## Collected data

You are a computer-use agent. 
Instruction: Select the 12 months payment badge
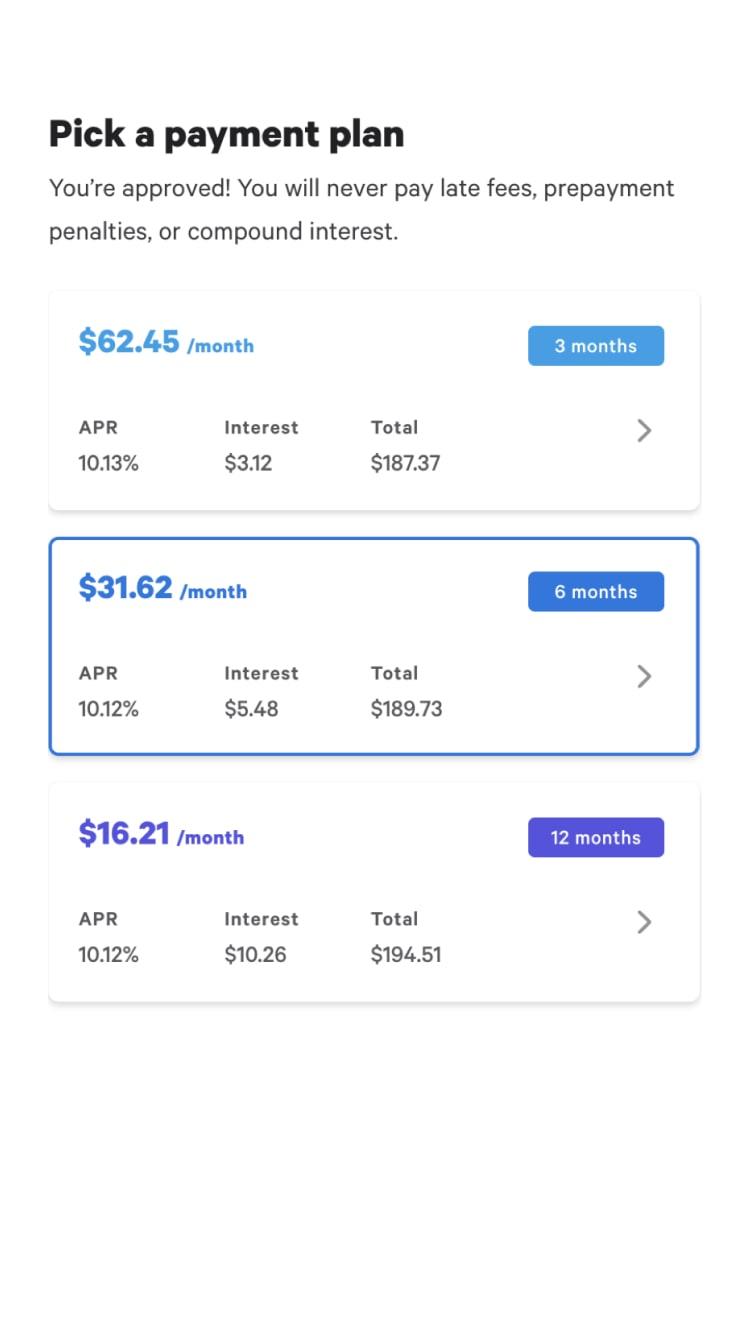click(x=596, y=837)
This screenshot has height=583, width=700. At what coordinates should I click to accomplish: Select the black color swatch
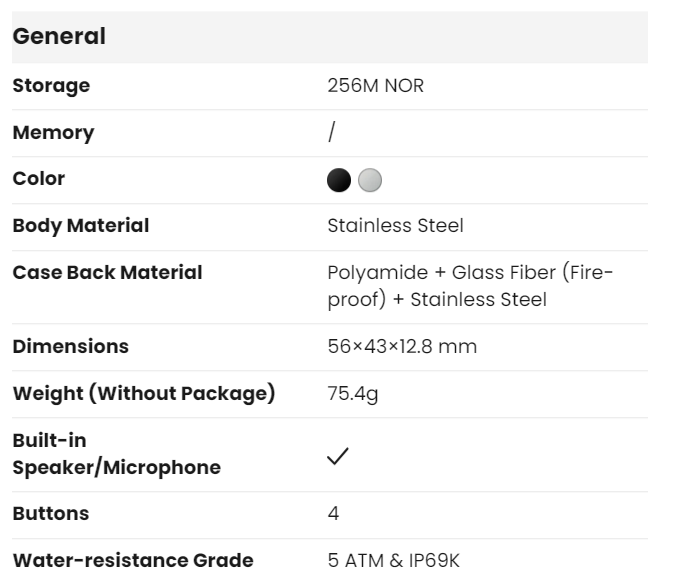(x=339, y=180)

## DESCRIPTION OF THE TASK
Every line above is to be returned exactly, with its pictures removed.

## SOLUTION
You are a computer-use agent. 
Instruction: Select the 12 months payment badge
click(x=596, y=837)
This screenshot has height=583, width=700. At what coordinates should I click to accomplish: Select the black color swatch
(x=339, y=180)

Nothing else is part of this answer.